Hi all,
I think any valid consensus-change based solution to the pinning and replacement cycling issues for Bitcoin L2s should respect the following properties / requirements (ideally):
- non-interactive with contribution of your off-chain counterparty
- minimize level of fee-bumping reserve and number of UTXO locked
- block any malicious pinning or replacement cycling as long as you can compete with ongoing fee rates
- do not make the security of low-value lightning payments conditional on a probabilistic state of local knowledge of historical mempool
- generalize to N > 2 multi-party off-chain construction
- minimize the witness size by using efficient bitcoin script semantics
- do not give an edge to low-hashrate or coalition of low-hashrate miners to play fees games with Lightning / L2 nodes
- be composable with a solution to massive force-closure of time-sensitive off-chain states
- not make it worst things like partial or global mempool partitioning [0]
I think this is already a lot. I had some intuitive solutions aiming to remove package malleability by using something like the annex and sighash_anyamount semantic, though after musing on Peter Todd's op_expire proposal, I wonder if there is not another family of solutions that can be designed using "moon math" cryptos like short-lived proofs and strictly enforced sequential time windows.
I don't have any strong design at all, and in any case given the complexity it would be good to have an end-to-end implementation of any solution, at the very least see it works well for the Lightning case (chatted with Gleb out-of-band he's too busy with Erlay for now to research more on those subjects and on my side bored working more on those issues, sadly I don't know that many bitcoin, lightning and covenant researchers that understand that well those problems). I still think pinning and replacement attacks deserve more real-world mainnet experimentation, under usual ethical guidelines .

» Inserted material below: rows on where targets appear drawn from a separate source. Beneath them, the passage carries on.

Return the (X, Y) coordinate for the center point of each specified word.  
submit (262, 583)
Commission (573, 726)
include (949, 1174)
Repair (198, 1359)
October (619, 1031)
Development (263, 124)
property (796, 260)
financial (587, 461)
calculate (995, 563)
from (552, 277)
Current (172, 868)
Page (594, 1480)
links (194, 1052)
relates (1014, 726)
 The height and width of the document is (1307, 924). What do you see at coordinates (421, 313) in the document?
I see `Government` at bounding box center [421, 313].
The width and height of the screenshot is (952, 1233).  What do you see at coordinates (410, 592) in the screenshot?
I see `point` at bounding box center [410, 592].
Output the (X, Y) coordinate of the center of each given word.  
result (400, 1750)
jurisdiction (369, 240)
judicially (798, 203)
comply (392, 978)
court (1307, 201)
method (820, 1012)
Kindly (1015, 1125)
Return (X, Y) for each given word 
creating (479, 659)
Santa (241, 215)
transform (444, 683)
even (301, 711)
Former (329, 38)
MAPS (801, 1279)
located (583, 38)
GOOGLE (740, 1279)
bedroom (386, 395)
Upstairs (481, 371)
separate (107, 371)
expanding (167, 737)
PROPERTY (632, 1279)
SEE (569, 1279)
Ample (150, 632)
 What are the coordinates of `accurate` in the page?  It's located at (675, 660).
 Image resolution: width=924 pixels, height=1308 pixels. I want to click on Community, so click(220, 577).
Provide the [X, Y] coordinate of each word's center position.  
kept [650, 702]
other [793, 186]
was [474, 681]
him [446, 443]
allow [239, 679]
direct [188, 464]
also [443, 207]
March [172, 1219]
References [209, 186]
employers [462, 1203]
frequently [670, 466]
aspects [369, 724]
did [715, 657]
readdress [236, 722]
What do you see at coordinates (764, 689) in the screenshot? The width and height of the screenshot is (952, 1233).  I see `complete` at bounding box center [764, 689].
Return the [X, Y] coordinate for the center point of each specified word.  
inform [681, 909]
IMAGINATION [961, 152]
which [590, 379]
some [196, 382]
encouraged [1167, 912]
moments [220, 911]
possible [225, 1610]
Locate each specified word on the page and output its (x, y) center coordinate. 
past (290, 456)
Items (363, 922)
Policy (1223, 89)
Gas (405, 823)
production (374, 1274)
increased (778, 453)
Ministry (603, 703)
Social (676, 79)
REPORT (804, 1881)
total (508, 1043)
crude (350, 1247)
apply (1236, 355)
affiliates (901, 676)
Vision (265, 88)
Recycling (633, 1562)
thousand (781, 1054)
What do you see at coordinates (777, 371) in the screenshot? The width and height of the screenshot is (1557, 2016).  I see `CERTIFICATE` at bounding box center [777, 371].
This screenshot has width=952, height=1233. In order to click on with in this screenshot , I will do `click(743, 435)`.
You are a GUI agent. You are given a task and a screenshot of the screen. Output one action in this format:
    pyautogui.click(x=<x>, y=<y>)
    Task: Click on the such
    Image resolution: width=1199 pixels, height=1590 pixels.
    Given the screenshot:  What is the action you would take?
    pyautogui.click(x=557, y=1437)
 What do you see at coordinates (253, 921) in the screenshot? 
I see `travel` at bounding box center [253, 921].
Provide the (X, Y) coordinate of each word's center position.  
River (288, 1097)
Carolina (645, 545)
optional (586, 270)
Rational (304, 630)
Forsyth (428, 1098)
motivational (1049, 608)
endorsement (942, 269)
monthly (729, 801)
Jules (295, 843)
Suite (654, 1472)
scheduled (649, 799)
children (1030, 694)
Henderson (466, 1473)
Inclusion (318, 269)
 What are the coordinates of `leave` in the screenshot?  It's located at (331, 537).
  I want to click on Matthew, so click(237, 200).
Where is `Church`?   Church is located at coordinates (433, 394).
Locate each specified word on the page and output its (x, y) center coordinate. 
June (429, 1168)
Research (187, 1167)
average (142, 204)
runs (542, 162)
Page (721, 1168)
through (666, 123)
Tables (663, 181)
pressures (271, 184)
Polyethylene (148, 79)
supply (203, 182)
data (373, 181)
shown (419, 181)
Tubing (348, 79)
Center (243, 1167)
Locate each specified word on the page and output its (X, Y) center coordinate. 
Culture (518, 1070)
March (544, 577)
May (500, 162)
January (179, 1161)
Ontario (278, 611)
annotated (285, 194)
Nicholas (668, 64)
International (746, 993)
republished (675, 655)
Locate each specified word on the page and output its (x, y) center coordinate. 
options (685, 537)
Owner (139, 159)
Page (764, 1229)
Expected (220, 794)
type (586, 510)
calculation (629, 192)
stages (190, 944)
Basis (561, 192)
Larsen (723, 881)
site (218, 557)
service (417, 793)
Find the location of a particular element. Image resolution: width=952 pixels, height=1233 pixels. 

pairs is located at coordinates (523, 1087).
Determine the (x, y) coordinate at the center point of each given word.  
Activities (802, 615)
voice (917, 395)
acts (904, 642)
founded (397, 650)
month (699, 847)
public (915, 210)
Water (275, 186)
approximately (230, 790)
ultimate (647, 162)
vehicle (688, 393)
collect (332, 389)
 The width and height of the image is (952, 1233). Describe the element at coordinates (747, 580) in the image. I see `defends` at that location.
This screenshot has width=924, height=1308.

Inviting everyone in the Bitcoin research community to research more on those pinning, replacement cycling and miners incentives misalignment with second-layers. Please do so, those issues are serious enough if we wish to have a reliable fee market in a post-subsidy world and a sustainable decentralized miner ecosystem in the long-term (well...dumb ordinal transactions might save the day, though open another wormhole of technical issues).